Revocación de mandato

Raúl Contreras Bustamante

La democracia directa se concibe como la participación del pueblo sin intermediación alguna de partidos o candidatos. La doctrina incluye, dentro de los instrumentos de democracia directa, la revocación del mandato, que es el procedimiento por el cual los ciudadanos pueden destituir mediante una votación a un funcionario público antes de que expire el periodo para el cual fue elegido.

Mediante una reforma a la Constitución en diciembre de 2019, se incorporó en el artículo 35 fracción IX —entre los derechos de la ciudadanía— la figura de la revocación de mandato del Presidente de la República.

Los artículos transitorios de la enmienda constitucional señalan que el Congreso contaba con un plazo de 180 días a partir de la publicación del decreto para expedir la ley reglamentaria, y dicho plazo concluyó en marzo del año pasado.

Con los plazos fenecidos, se buscó de manera infructuosa convocar a la celebración de un periodo extraordinario para tratar de sacar adelante la ley, pero es muy probable que en la agenda de la próxima Legislatura se incorpore de manera prioritaria su procesamiento.

La Constitución establece que la revocación se podrá solicitar en una sola ocasión durante los 3 meses posteriores a la conclusión del tercer año del periodo constitucional, y que deberá hacerse a petición de, al menos, el 3% de los ciudadanos inscritos en la lista nominal que vivan en, por lo menos, 17 entidades federativas.

Aunque no se observa que exista una corriente política o ciudadana que desee la remoción del Presidente de la República, está dentro de las prioridades gubernativas propiciar que el mecanismo se ponga en marcha.

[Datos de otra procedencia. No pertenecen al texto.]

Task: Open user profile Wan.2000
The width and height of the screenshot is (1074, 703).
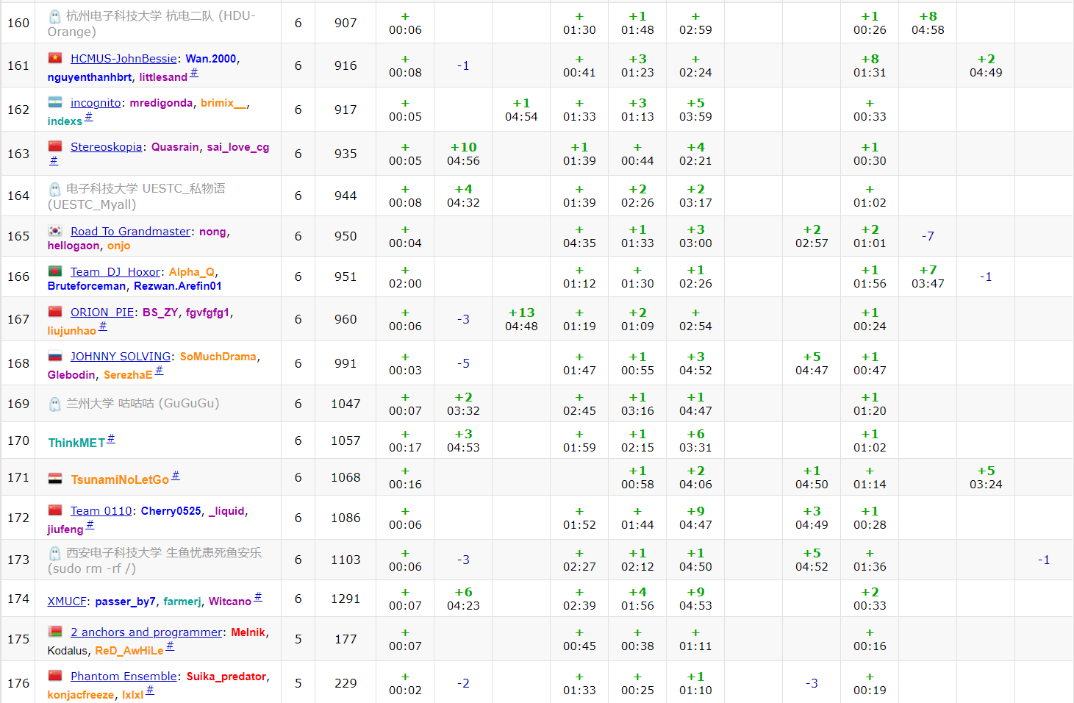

Existen voces que han querido ver en la revocación del mandato más bien una ratificación del mismo.

Por tratarse de una determinación del poder constituyente permanente la elaboración de una ley reglamentaria, se considera indispensable su promulgación para que el INE pueda proceder a su organización.

El Congreso General deberá ser muy cuidadoso en la confección de una ley de esta naturaleza, pues la estabilidad política de nuestro país está de por medio.

El artículo 84 constitucional ordena que —en caso de revocarse el mandato— deberá asumir el cargo quien ocupe la Presidencia del Congreso y dentro de los 30 días siguientes será el propio Congreso el que tenga que nombrar a quien concluirá el periodo constitucional.

Tampoco existe una ley reglamentaria para regular cómo debería operar el Congreso General en el ejercicio de las funciones extraordinarias para actuar como Colegio Electoral.

Se supone que quien estuviera presidiendo al Poder Legislativo y fuese investido como presidente interino —en tanto se elija al presidente sustituto— debería dejar el encargo y primero habría que reemplazar a él mismo. No hay procedimiento alguno previsto para elegir Mesa Directiva, hacer terna o seguir algún sistema para que los diputados y senadores —en conjunto— puedan elegir al Presidente que deba concluir el sexenio. Es decir, un proceso que puede generar inestabilidad política, gran efervescencia e incertidumbre.

Recordemos que desde el mandato de Lázaro Cárdenas

—hasta nuestros días— todos los presidentes llegaron al encargo mediante elecciones, han terminado su mandato y han entregado el poder de la misma forma. Es un caso de continuidad política único en todo nuestro continente.

Resulta no sólo conveniente, sino hasta indispensable, dotar de seguridad jurídica al país y evitar que este instrumento de democracia directa pueda llegar a originar una crisis política de consecuencias impredecibles.

Como Corolario la sentencia de Giovanni Sartori: “Es necesario tener en cuenta que las elecciones también pueden matar una democracia”.